Quem conhece a história (e a crua realidade, atualidade nacional e internacional), sabe das perseguições dos povos por motivos religiosos, étnicos e políticos, e das pessoas, por serem detentoras de deficiências, pensadores singulares e, no fundamental, diferentes. Na realidade, e esta é a pura veracidade, somos todos iguais, mas somos todos diferentes.
Esta diferença, que deve ser distinguida e acarinhada, está também presente na nossa casa próxima, no nosso concelho de Silves. Por isso, neste nosso espaço geográfico, devemos valorar a marcha do tempo vindouro, da equidade humana, e recusar o retorno a um tempo que já fomos, de pensamento único e de perseguição política, e que jamais seremos – o tempo nunca volta para trás.

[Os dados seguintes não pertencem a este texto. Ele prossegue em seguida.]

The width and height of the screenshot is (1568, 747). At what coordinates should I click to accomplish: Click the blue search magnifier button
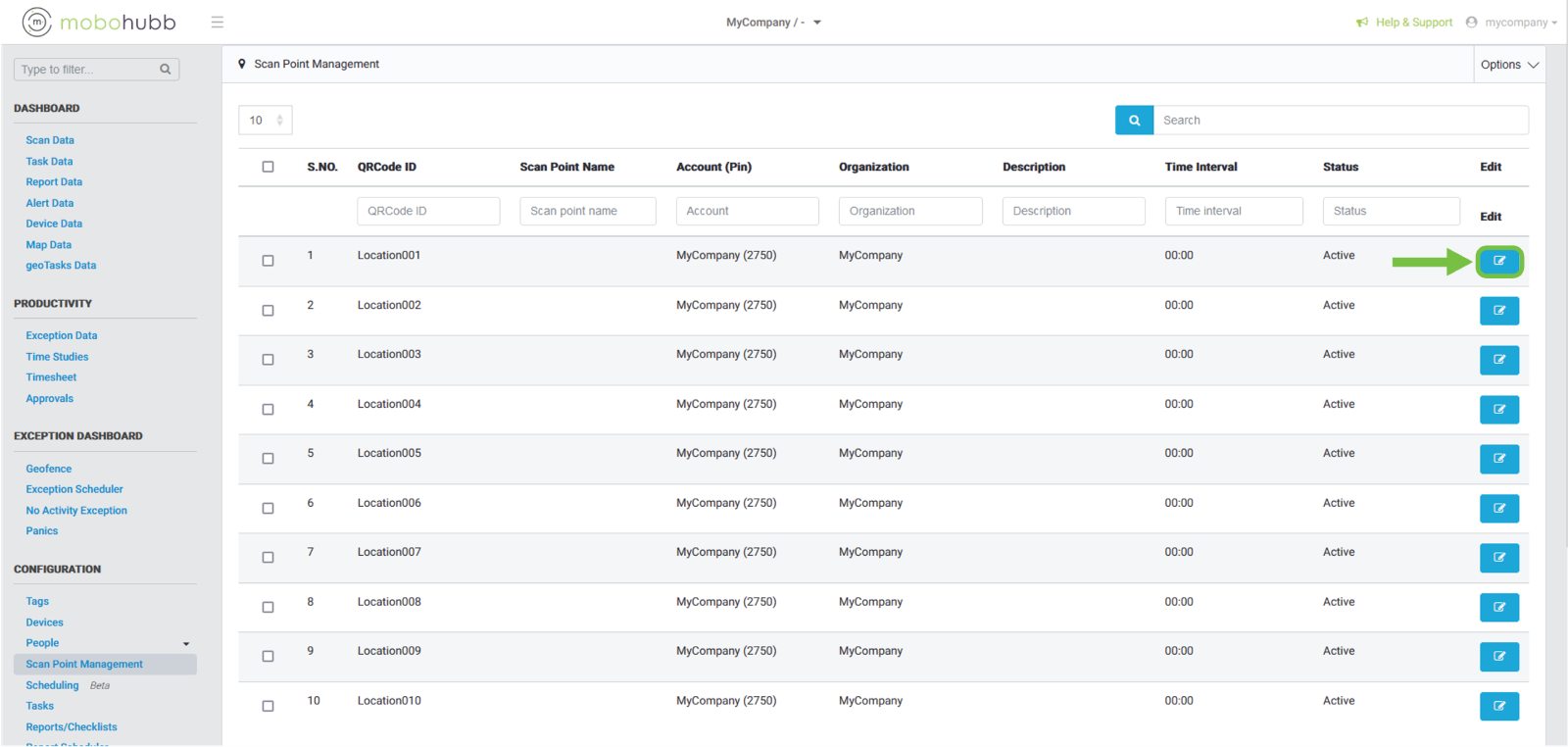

Por sentir que podia, neste início de outono, defender de forma ativa e empenhada a primavera, estou retratado (nas redes sociais e em panfletos voadores) e integrado, num coletivo maior (de gentes singulares, irmanadas), a dar voz e a mobilizar esperanças para a continuidade dos valores de abril nos diversos órgãos autárquicos do concelho de Silves e das suas oito (agora oito, pela verdadeira vontade dos cidadãos) freguesias.
Nestes últimos dias de setembro e primeiros dias de outubro tenho encontrado muita gente adulta jovem, dos vinte aos cinquenta anos, acompanhados por seniores, como eu, que se mobilizam para defender as suas freguesias (nos órgão de governo e no associativismo), acreditando em valores que também defendo, sintetizados na palavra dignidade, dignidade humana de todo o ser humano. A dignidade da pessoa singular e dos povos é (e será sempre) o valor maior que norteia a minha ação pessoal, económica, social e política.
No próximo dia 12 de outubro de 2025 vou votar na … Exatamente.